Needless to say, I decided to go with the recipe from the video. The article gave me the measurements.
- 4 cups heavy cream
- 2 tsp vanilla extract
- 6 egg yolks
- 1 cup sugar, 1/2 cup in mixture and 1/2 cup for crust
A simple recipe, and one that I can redo if it doesn’t go well. I bought double the number of ingredients, just in case. (I figured if this recipe didn’t go well, I would try another recipe from my online search.)
Here’s the video that led to me picking this recipe.
I followed the directions exactly, which were not difficult to follow. I heated the cream and the vanilla, then combined it with the egg yolk and sugar. The mixture went into ramekins. The ramekins went into a pan, it was half filled with water and then the whole thing went into the oven for 50 minutes.
When I pulled the custard out of the oven at the 50-minute mark, I was a little worried. The recipe called for the mixture to be “set, but still a little jiggly in the middle.” It was still really jiggly, so I quickly searched for a youtube clip to show me if I was doing it correctly and I found this:
He describes the process really well, so I was a little less worried. By the time they had cooled and came out of the fridge for the sugar/burning part, they were perfectly set!

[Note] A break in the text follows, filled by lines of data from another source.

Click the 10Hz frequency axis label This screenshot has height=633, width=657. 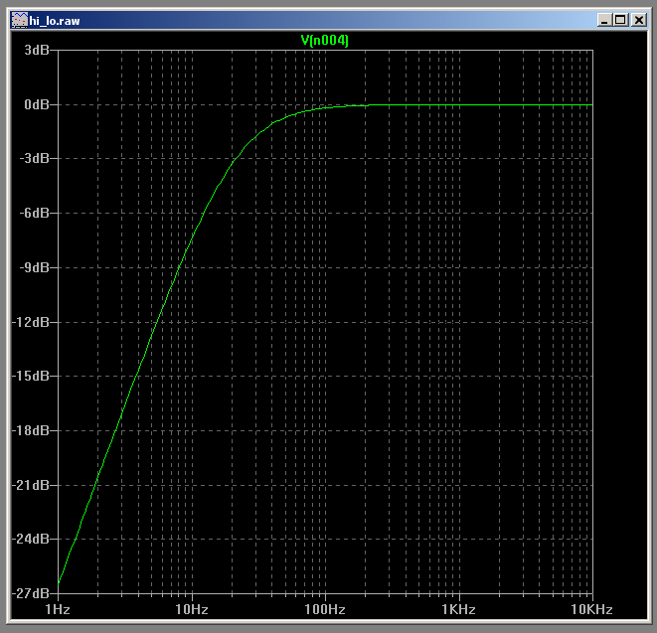point(191,608)
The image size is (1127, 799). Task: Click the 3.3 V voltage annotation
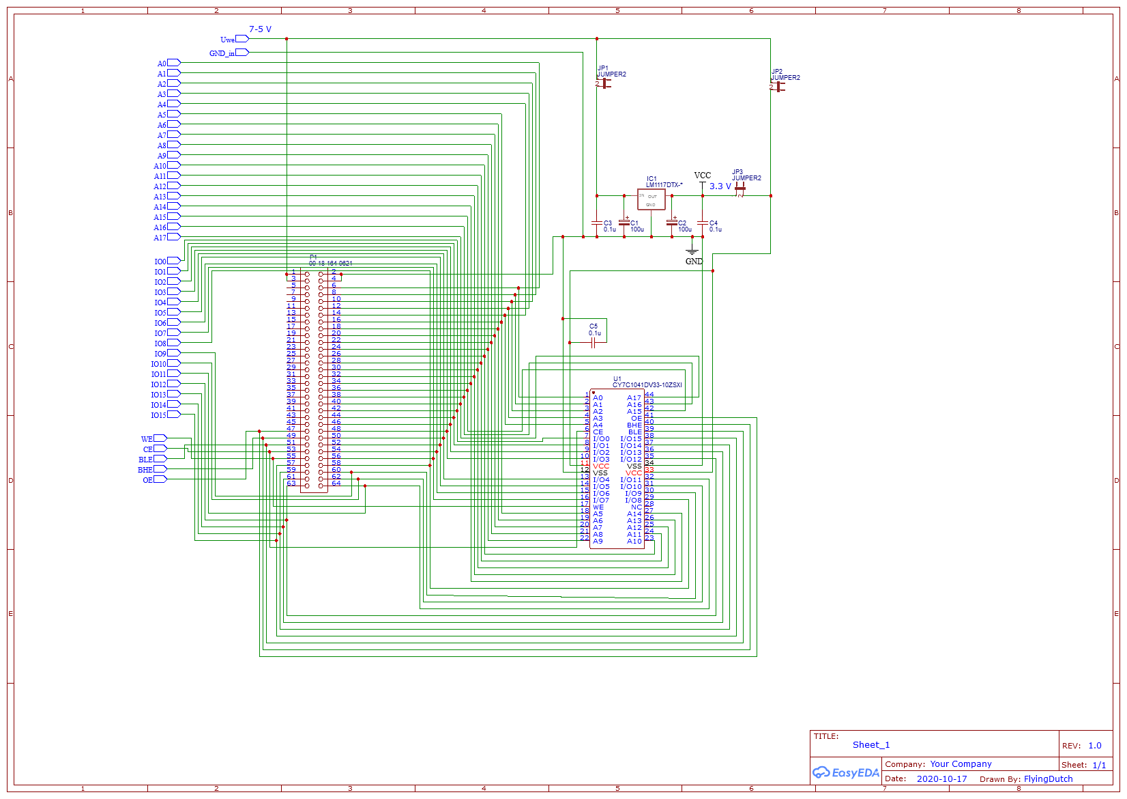point(720,186)
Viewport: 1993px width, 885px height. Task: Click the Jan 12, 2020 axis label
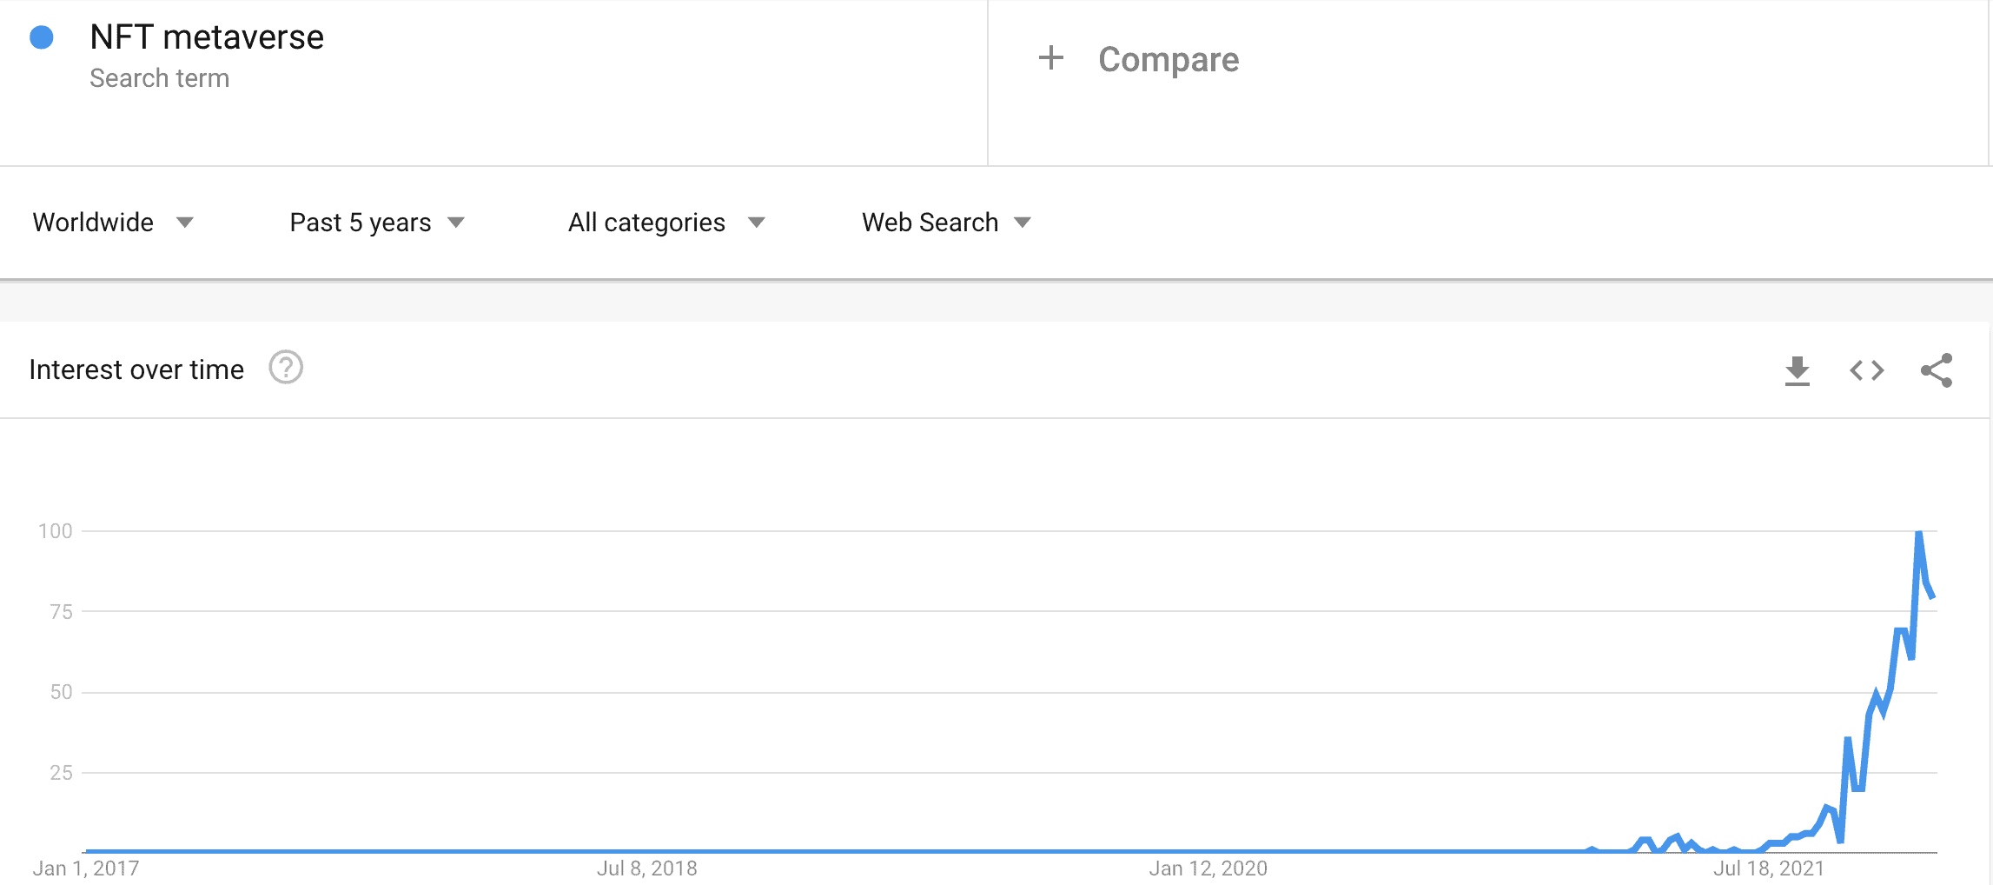[1208, 868]
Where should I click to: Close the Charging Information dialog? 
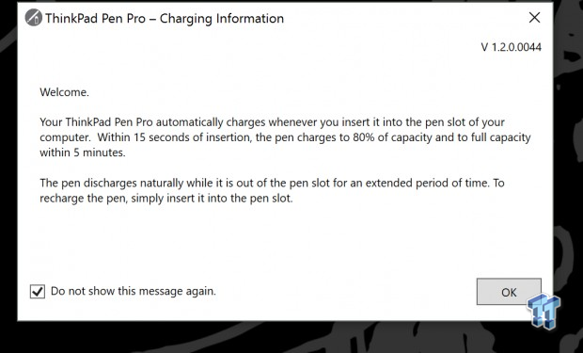tap(534, 17)
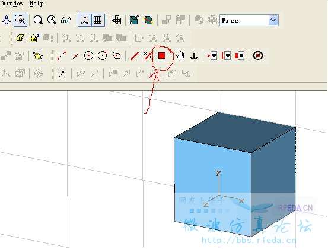The height and width of the screenshot is (249, 328).
Task: Click the anchor icon in picks toolbar
Action: (x=194, y=56)
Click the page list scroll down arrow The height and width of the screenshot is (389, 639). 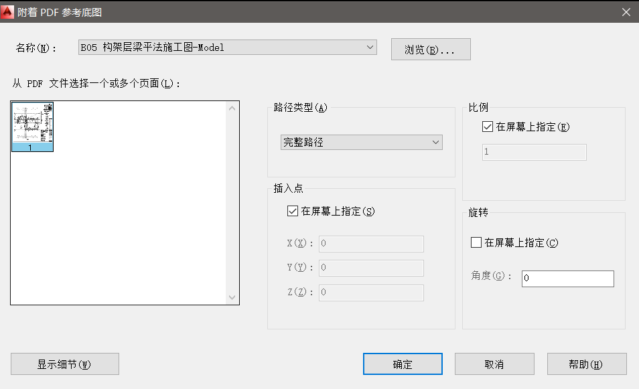point(232,297)
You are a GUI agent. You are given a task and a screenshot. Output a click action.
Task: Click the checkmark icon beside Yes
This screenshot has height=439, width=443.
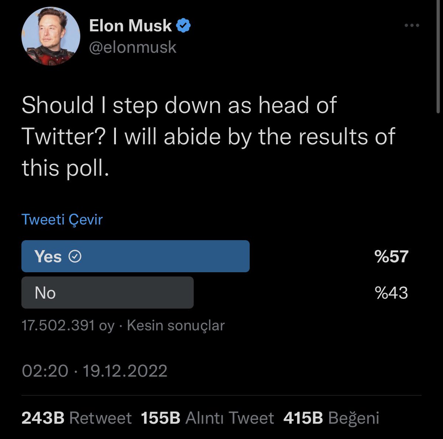pyautogui.click(x=75, y=256)
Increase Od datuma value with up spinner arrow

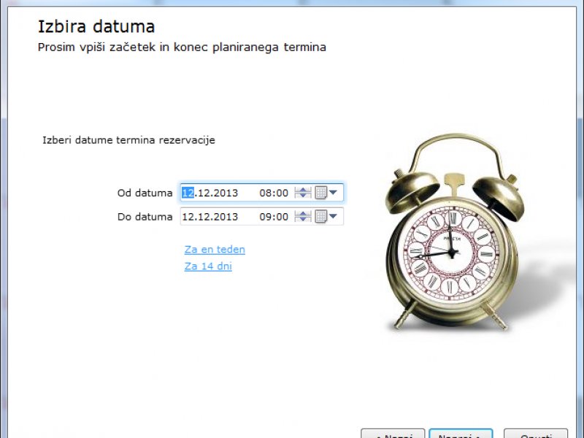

I put a small amount of sugar on the tops of each of the ramekins and burnt it with a torch that I got as a wedding present. At the end, it looked really good!
Final Verdict: AMAZING!
My parents were also in town, so I served the crème brûlée for dessert and everyone really liked it. My sister even posted an artsy shot on Instagram. It turned out really well, maybe still slightly too runny, but that could be easily fixed if I were to make it again but leaving it in the oven for a minute or two longer.
Another bit of good news: my parents live on a farm and brought me a bunch of eggs for the rest of my project. I’m finding out that I use so many eggs for each recipe, I hope I have enough now!